Using the data below, return every line that holds the word "Select".

(Material shown)

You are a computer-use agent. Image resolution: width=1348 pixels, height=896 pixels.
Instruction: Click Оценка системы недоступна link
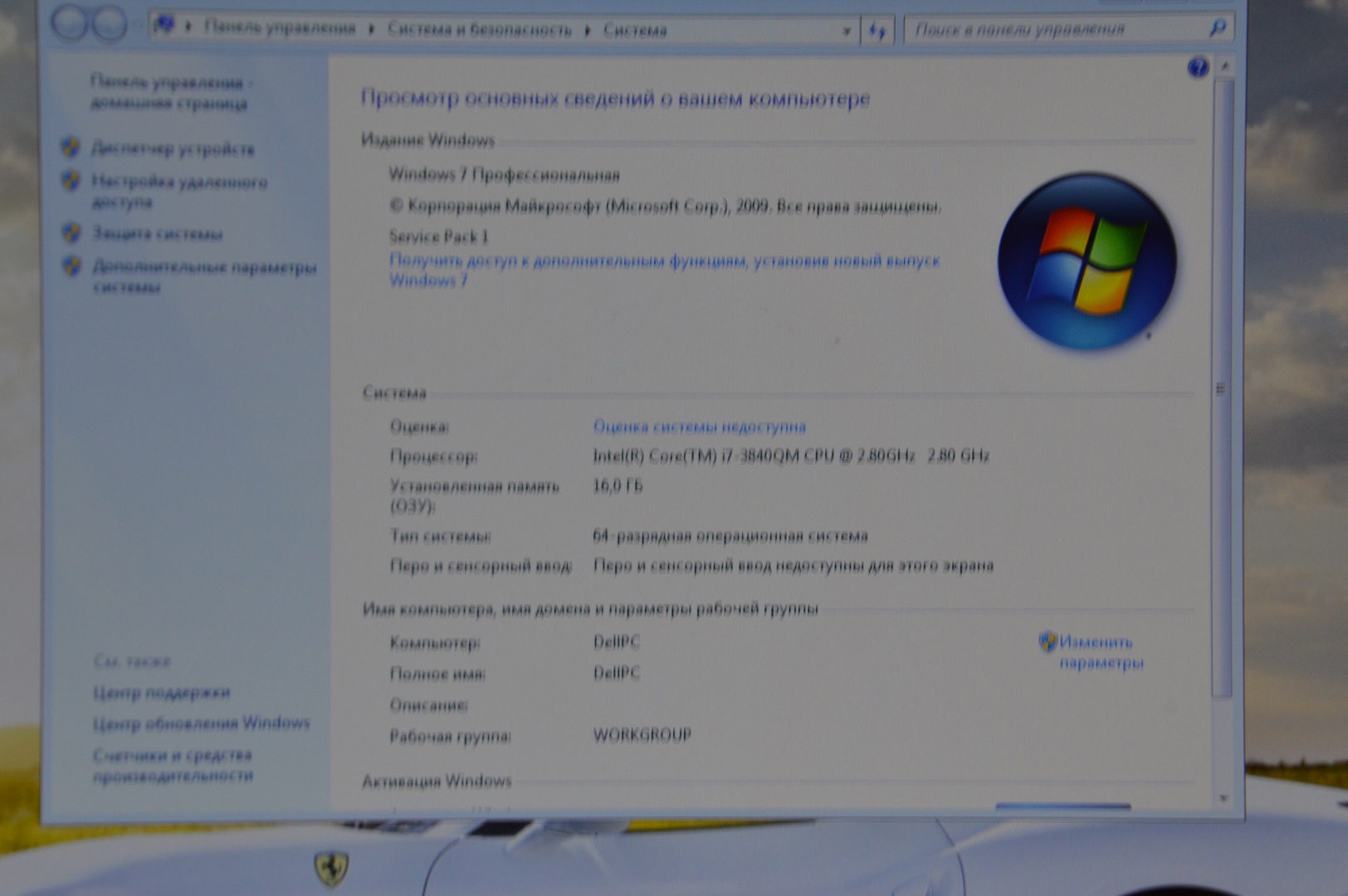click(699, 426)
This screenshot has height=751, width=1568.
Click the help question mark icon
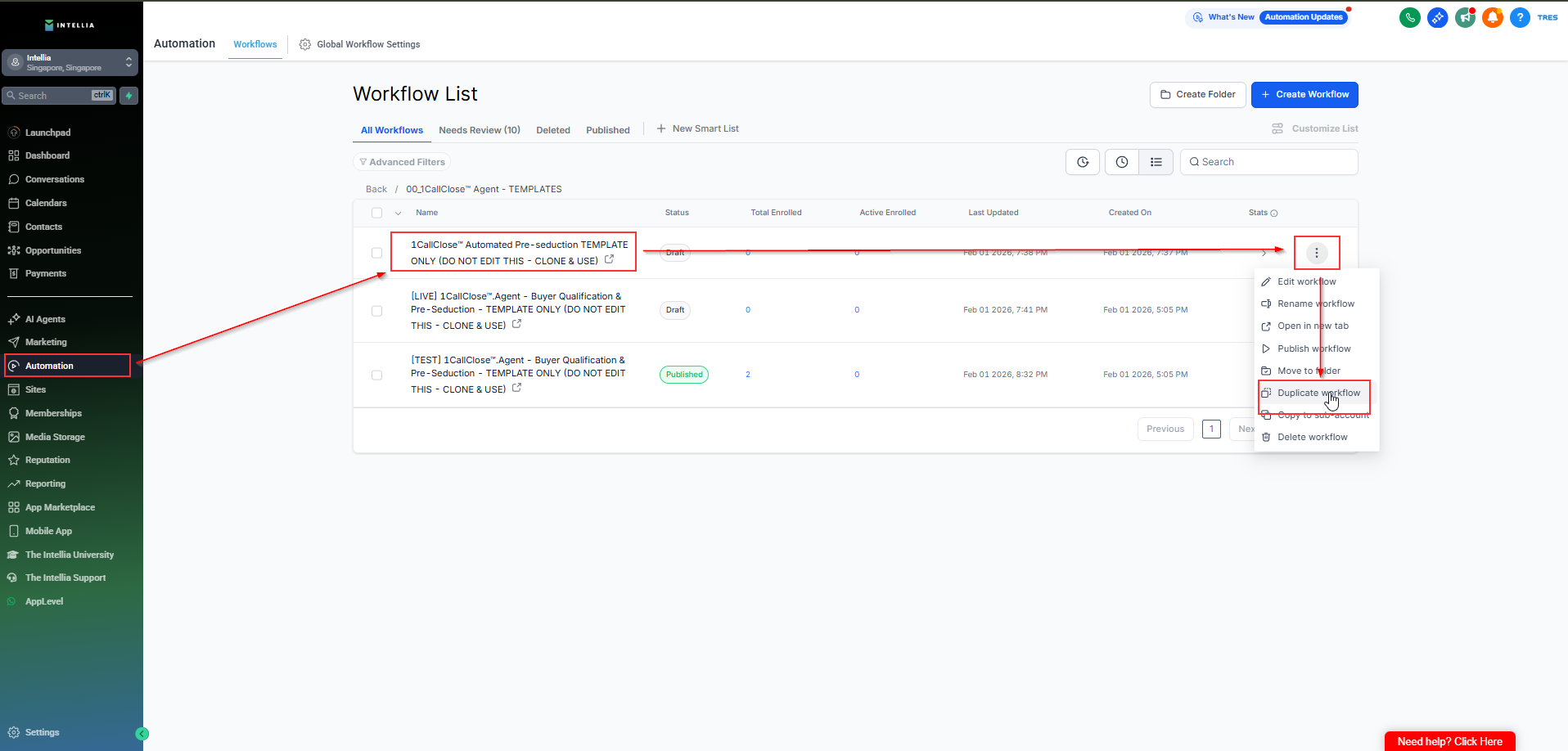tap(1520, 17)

(End Material shown)
(Material shown)

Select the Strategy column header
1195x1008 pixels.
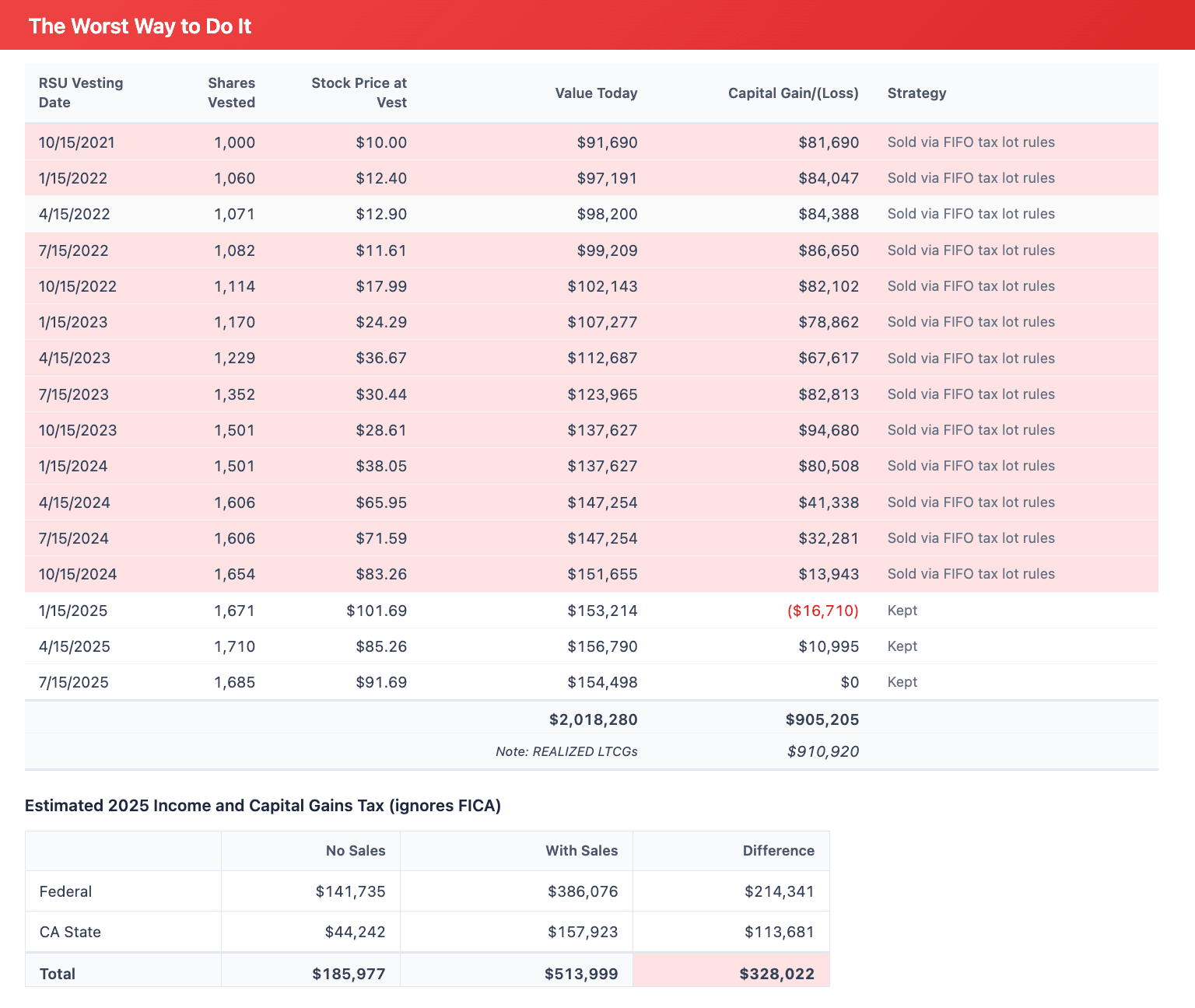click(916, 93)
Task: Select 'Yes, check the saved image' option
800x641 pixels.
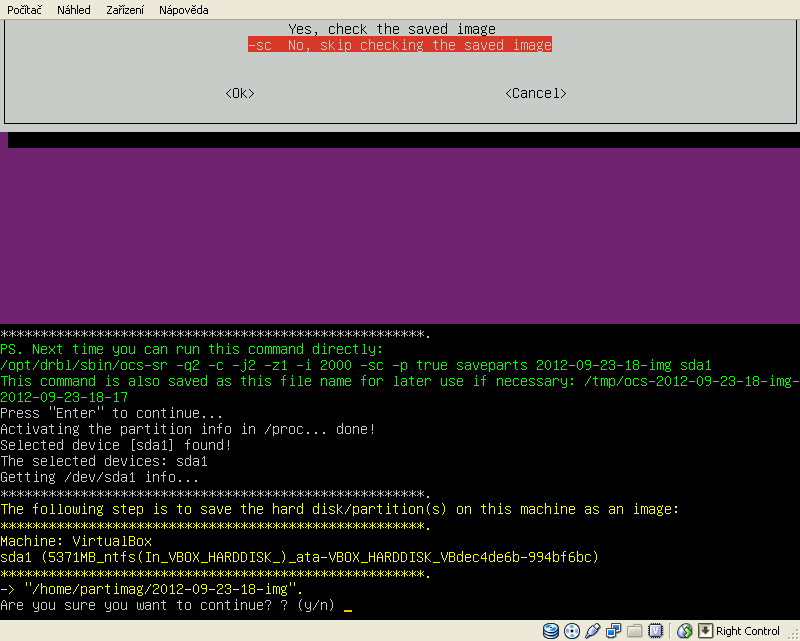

(End Material shown)
(Material shown)

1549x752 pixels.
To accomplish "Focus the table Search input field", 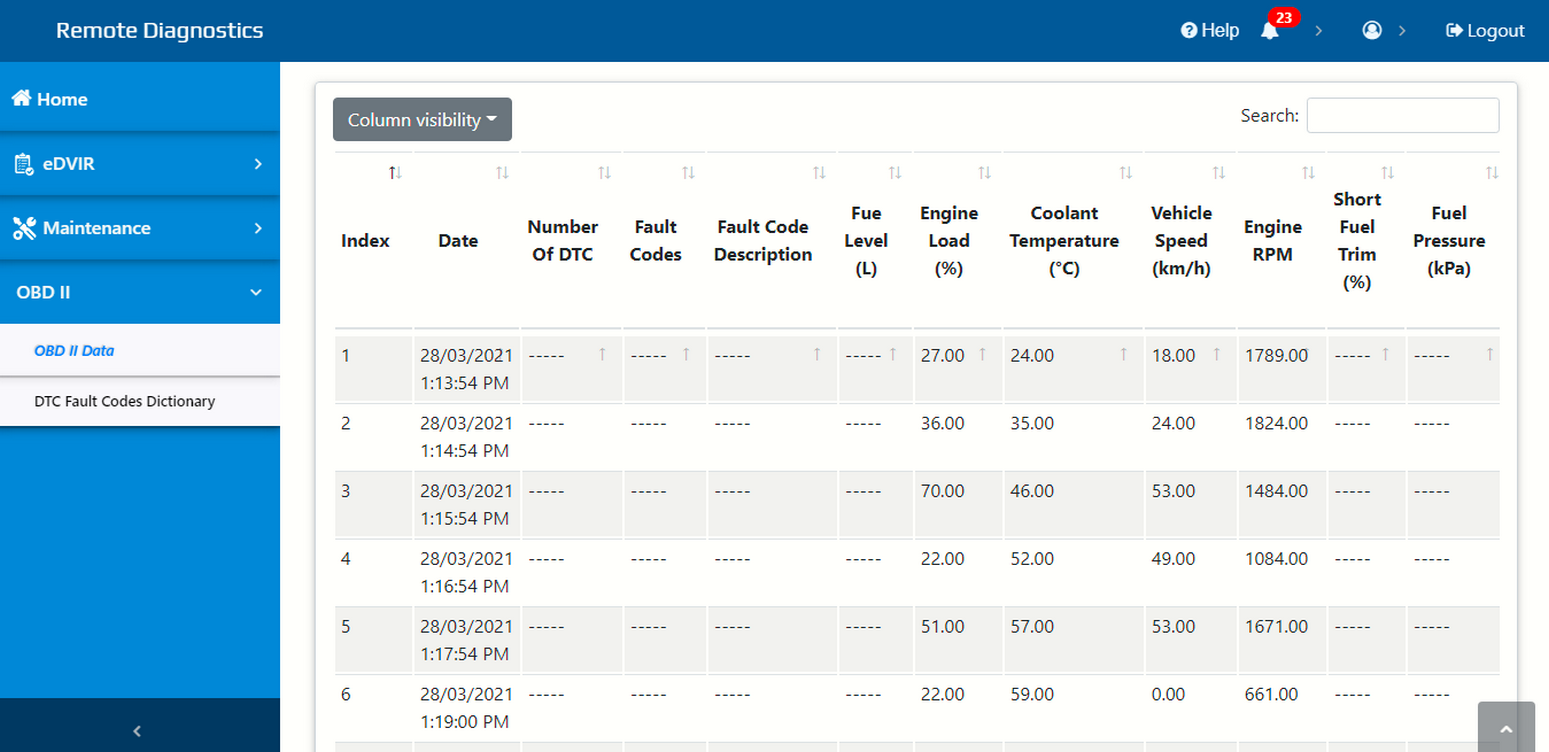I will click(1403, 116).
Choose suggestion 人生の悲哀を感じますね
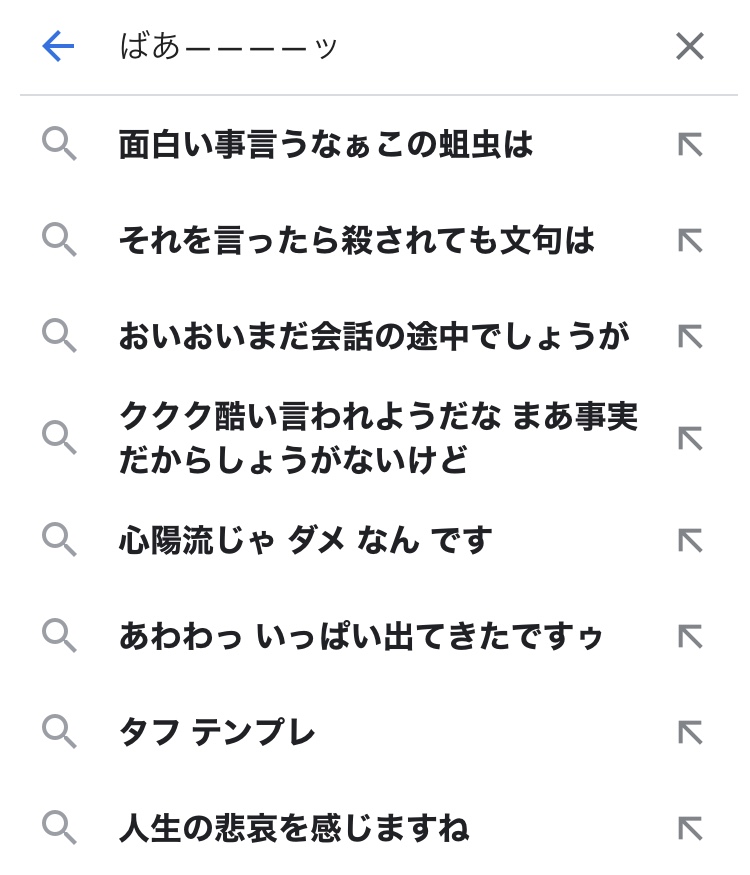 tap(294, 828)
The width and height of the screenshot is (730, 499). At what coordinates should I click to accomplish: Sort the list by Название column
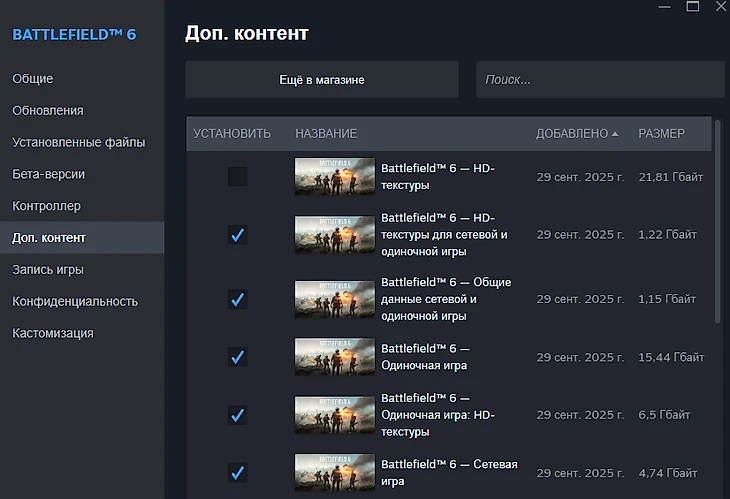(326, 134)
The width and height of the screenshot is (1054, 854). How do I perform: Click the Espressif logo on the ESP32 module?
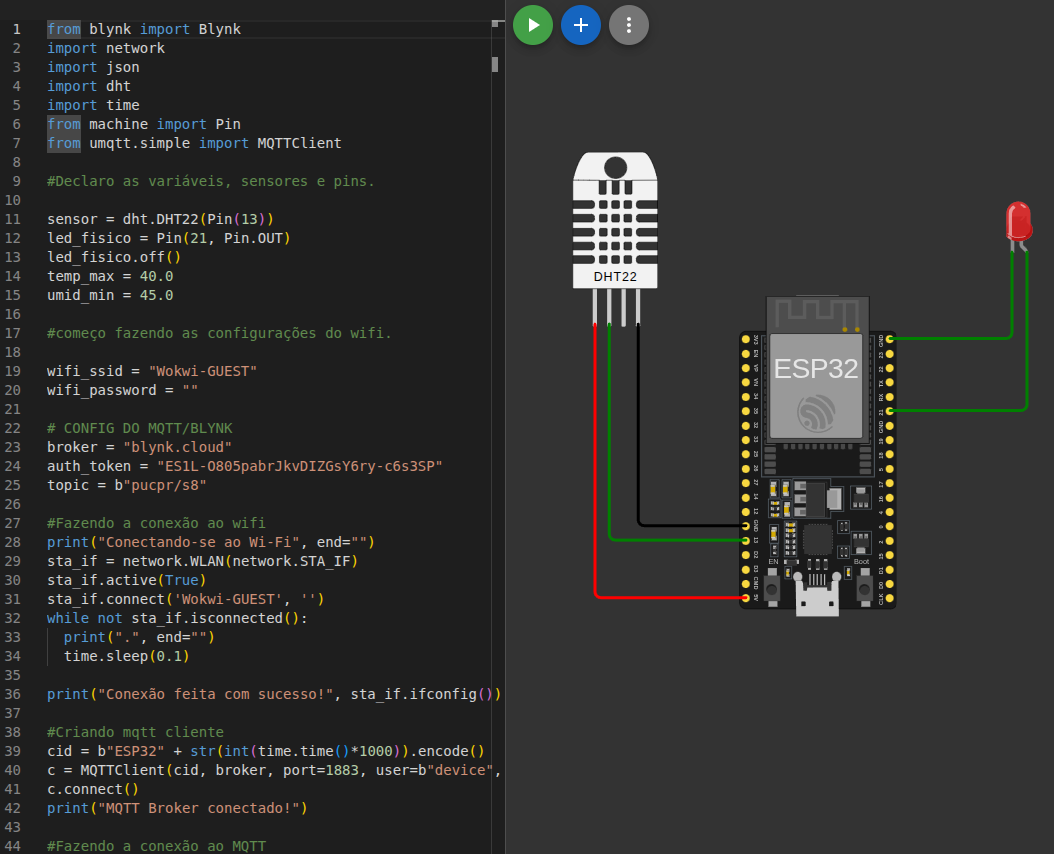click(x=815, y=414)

(End Material shown)

**Answer section**.
Select the Strategy column header
Task: Select 'Yes, check the saved image' option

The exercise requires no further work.